It serves about 27,000 people in Gardiner, Farmingdale, Litchfield, Pittston Randolph, Richmond, West Gardiner and half of Chelsea.
Rick Sieberg, Gardiner’s fire chief and head of the ambulance service, offered this plan to Gardiner officials at the Jan. 24 City Council meeting. The proposal has also been explained to the member communities, and Gardiner officials are expected to vote on the proposal at the Feb. 7 City Council meeting.
Sieberg said the outstanding debt is the result of a years-long accumulation of people using the ambulance service who can’t or don’t pay their bills for whatever reason. Each community is responsible for paying the uncollected amounts where the calls are generated.
Gardiner’s recent audit had flagged Gardiner’s share of the uncollected debt, about $300,000, for attention. Gardiner’s share of the debt is larger than its neighbors’ because it has a larger population and more calls for service.
The debt for all the communities started accumulating six or seven years ago, Sieberg said, when the service opted to bill only for six months of service each year, instead of an entire year. The concern was that the costs at the time would drive member communities to find another service, and without that support, Gardiner Ambulance could not be sustained.
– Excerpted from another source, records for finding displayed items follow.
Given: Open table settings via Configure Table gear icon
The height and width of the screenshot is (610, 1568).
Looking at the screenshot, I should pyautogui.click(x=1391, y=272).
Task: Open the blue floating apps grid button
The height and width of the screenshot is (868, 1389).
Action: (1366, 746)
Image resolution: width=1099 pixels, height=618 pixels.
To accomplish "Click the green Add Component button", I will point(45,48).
The move was intended to be only temporary, but the practice never ended.
Carlton said at about that same time, state-shared revenue to cities and towns was reduced, putting pressure on local budgets.
The interests of individual communities are represented via the Ambulance Advisory Board.
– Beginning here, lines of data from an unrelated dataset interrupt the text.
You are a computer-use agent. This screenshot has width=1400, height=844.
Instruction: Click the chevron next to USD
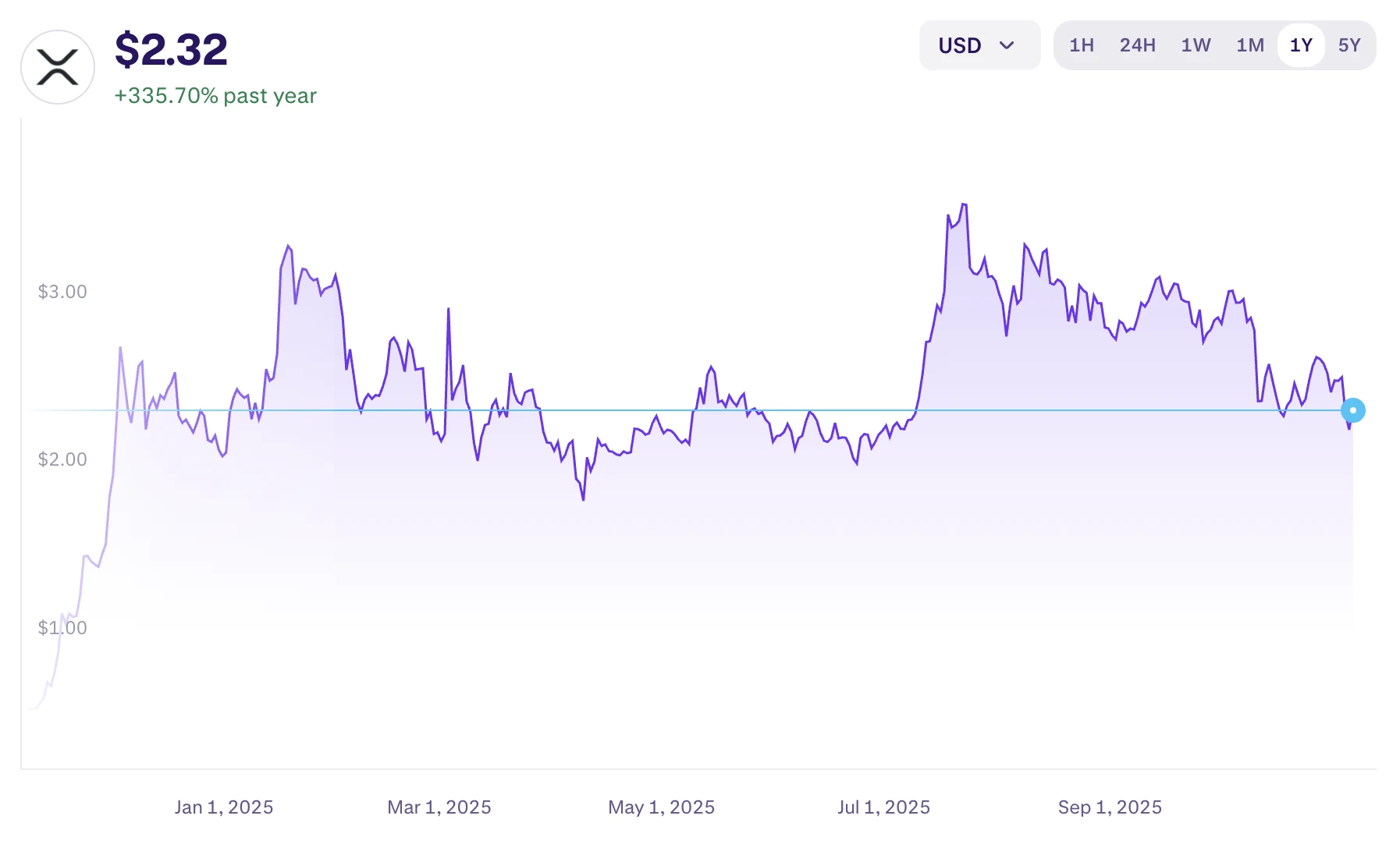[x=1008, y=45]
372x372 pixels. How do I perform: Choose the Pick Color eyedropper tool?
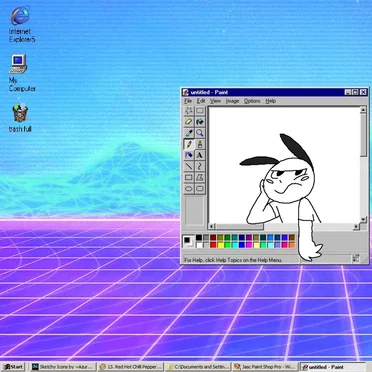tap(189, 133)
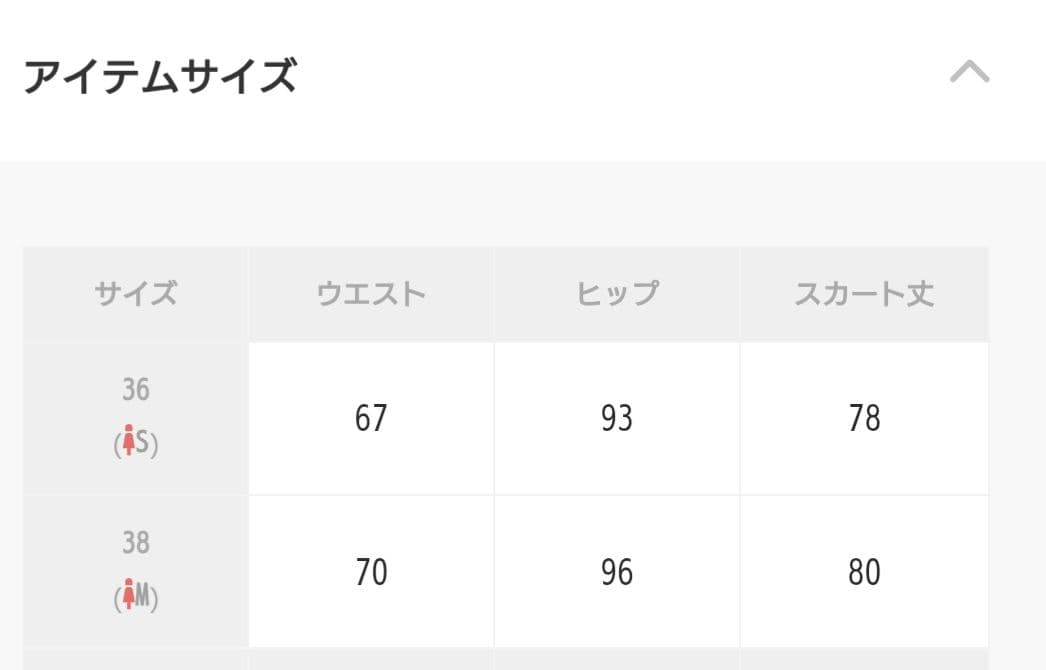
Task: Click the red figure icon beside S
Action: [127, 442]
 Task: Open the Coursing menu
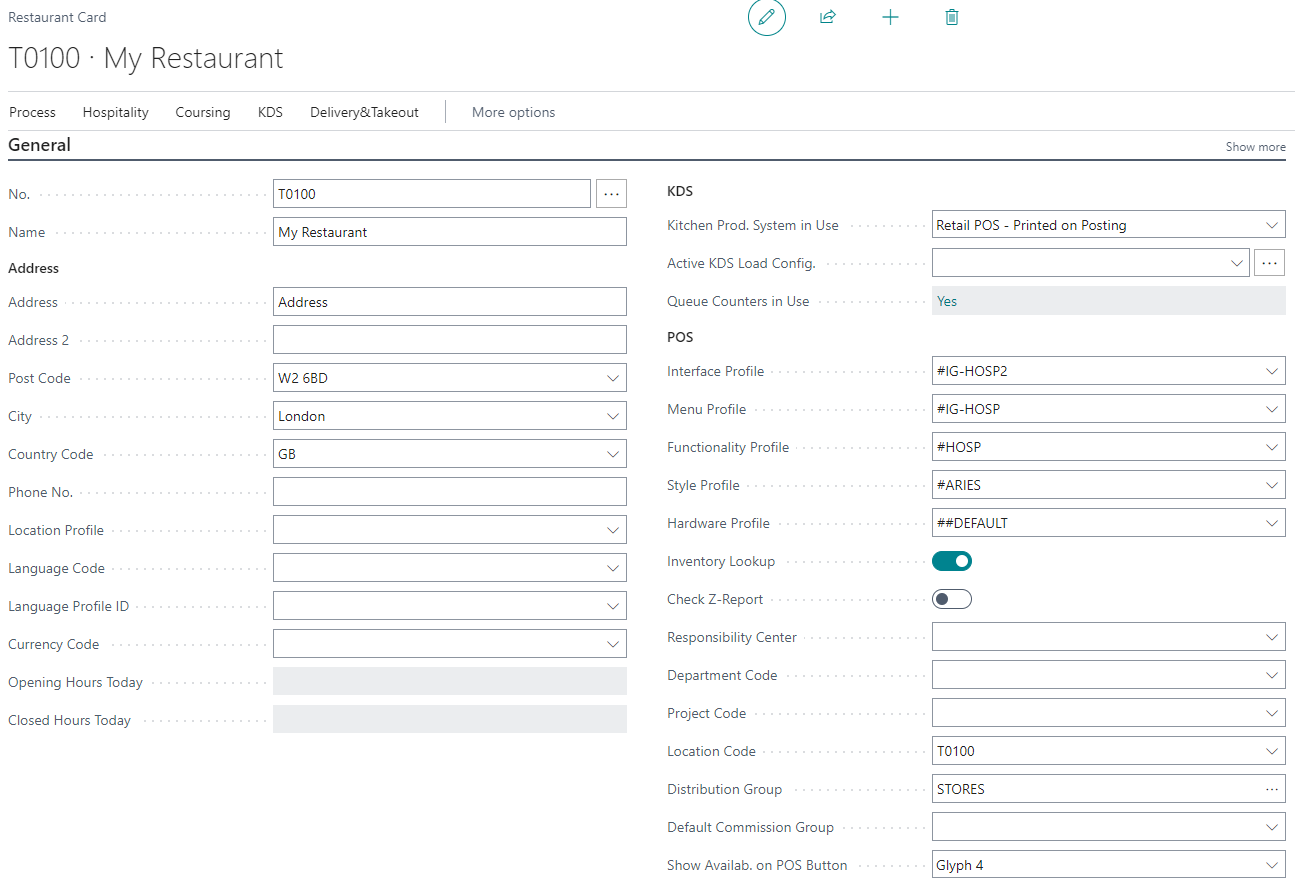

At-large City Councilor Russell Greenleaf has served on the board as a Gardiner representative for years before being elected to the city’s governing body.
“Overwhelmingly, the towns want to see this go away,” Greenleaf said during Sieberg’s presentation at the Jan. 24 City Council meeting. “It was no hesitation. They want us to figure out a way to get rid of this old debt. They are also very much in favor of moving forward not having this debt.”
To make the plan work, the ambulance service would take the amount of outstanding debt and freeze it so that no more debt would accumulate. Communities would be given the option to pay off that amount over periods ranging from three to eight years.
Greenleaf said town representatives said they want to pay it off in sooner than eight years.
“The reality is, there’s a debt that needs to be taken care of, and you don’t want to have this building up again,” Greg Couture, chairman of the West Gardiner Board of Selectmen, said Thursday. “The way to take care of that is to be proactive and set some kind of standard so you’re not having this issue down the road.”
In West Gardiner, the annual Town Meeting is scheduled for April 6. This proposal will be part of town’s proposed spending plan.
“You’re always concerned about whether people will go along with what you propose,” Couture said. “It’s just like anything else. You have to take care of these debts that have been building and move forward. If they can do it better down the road, then that’s what matters.”
Moving forward, Sieberg said, the ambulance service would use a rolling four-year average of the expected uncollectable bills to determine the obligations for each community.
“We know we’re going to have about $200,000 a year in debt,” he said. “So, let’s take that and plug it into our budget ahead of time. So the ambulance service that you’re paying for will pay for the debt that’s going to come, so you’ll never be behind again.”
The other benefit of the plan allows the ambulance service to predict increases and smooth out cost spikes that some towns have experienced in recent years.
“It’s going to be one of those things where it all even out in the wash,” he said. “I think it will be a good thing for us.”